Traditional owners impose ban on dugong hunting - Australian Geographic 



> *FOUR TRADITIONAL OWNER GROUPS* have agreed not to hunt dugong for the next five years and limit their take of green turtles to 20 a year. The groups, from central Queensland, imposed the bans after negotiations with the state government, says QLD Environment Minister Vicky Darling.


----------



## Waterrat (Sep 15, 2011)

What a coincidence!

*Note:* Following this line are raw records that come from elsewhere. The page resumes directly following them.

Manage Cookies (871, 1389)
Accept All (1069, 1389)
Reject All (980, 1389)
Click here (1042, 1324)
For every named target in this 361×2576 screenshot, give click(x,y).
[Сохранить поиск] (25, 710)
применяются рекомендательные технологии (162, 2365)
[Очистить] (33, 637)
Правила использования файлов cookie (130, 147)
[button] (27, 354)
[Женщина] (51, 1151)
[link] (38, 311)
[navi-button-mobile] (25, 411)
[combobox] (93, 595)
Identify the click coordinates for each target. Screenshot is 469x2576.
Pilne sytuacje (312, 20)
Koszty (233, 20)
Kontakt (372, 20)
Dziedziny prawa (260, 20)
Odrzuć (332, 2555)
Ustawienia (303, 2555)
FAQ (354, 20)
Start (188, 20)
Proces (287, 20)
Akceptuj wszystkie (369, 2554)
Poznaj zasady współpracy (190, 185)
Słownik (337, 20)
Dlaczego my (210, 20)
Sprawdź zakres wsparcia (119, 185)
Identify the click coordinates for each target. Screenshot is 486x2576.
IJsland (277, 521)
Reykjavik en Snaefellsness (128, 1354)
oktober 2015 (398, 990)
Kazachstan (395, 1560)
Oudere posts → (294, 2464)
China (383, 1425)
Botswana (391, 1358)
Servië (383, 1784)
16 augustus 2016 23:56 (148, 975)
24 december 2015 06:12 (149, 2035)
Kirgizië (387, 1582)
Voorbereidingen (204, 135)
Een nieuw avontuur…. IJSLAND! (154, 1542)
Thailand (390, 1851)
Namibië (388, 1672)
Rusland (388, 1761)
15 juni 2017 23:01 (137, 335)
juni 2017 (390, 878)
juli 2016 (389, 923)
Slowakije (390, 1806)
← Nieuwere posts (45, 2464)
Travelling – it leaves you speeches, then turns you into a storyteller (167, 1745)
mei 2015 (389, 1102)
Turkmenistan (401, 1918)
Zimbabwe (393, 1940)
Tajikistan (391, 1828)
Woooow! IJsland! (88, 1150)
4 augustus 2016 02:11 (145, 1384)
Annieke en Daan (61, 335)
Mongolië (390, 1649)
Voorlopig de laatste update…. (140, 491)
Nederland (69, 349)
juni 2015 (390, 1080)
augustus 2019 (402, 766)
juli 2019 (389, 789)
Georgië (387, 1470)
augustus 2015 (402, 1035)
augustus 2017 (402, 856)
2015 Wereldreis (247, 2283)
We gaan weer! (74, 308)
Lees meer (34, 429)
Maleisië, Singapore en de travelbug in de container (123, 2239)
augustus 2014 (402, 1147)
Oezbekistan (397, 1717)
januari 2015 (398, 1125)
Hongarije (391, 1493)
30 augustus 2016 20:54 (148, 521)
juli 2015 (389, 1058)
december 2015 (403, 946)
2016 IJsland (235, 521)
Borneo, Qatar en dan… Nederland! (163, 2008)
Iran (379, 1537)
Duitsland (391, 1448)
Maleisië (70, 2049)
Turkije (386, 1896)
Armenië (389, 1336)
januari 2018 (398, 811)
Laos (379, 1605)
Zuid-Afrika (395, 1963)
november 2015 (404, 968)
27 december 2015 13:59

The Aboriginies decided to put a ban on dugong hunting, and the 5 million government package was released at the same time. 
I always believed in telepathy and anticipation. :lol::lol::lol:


----------



## waruikazi (Sep 15, 2011)

Lol Michael, the eternal pesimist! Hahaha


----------



## Waterrat (Sep 15, 2011)

Yes, I do have a suspicious mind but this just screams. The AG could have at least split the story, it would have masked off the obvious. LOL

There are few poachers withing our herp community, do you think the gov would give us 5 mill package to stop it? Now, that's a positive and constructive thought. Isn't it?


----------



## Elapidae1 (Sep 15, 2011)

And yet will it even have any affect at all on how many they actually hunt? doubt it.


----------



## Jonno from ERD (Sep 15, 2011)

How do they plan on actually regulating this? One thing is for the heirachy to dictate quota's, the other is for the locals to actually pay attention...


----------



## Waterrat (Sep 15, 2011)

"Planning" is a foreign word there. LOL
Still, one would hope that a management from within the groups is going to be more affective than if our politicians and government wildlife agencies took control.


----------



## Firedrake (Sep 15, 2011)

At least they've agreed to try and help the dugongs and turtles  It's a start


----------



## waruikazi (Sep 16, 2011)

Jonno from ERD said:


> How do they plan on actually regulating this? One thing is for the heirachy to dictate quota's, the other is for the locals to actually pay attention...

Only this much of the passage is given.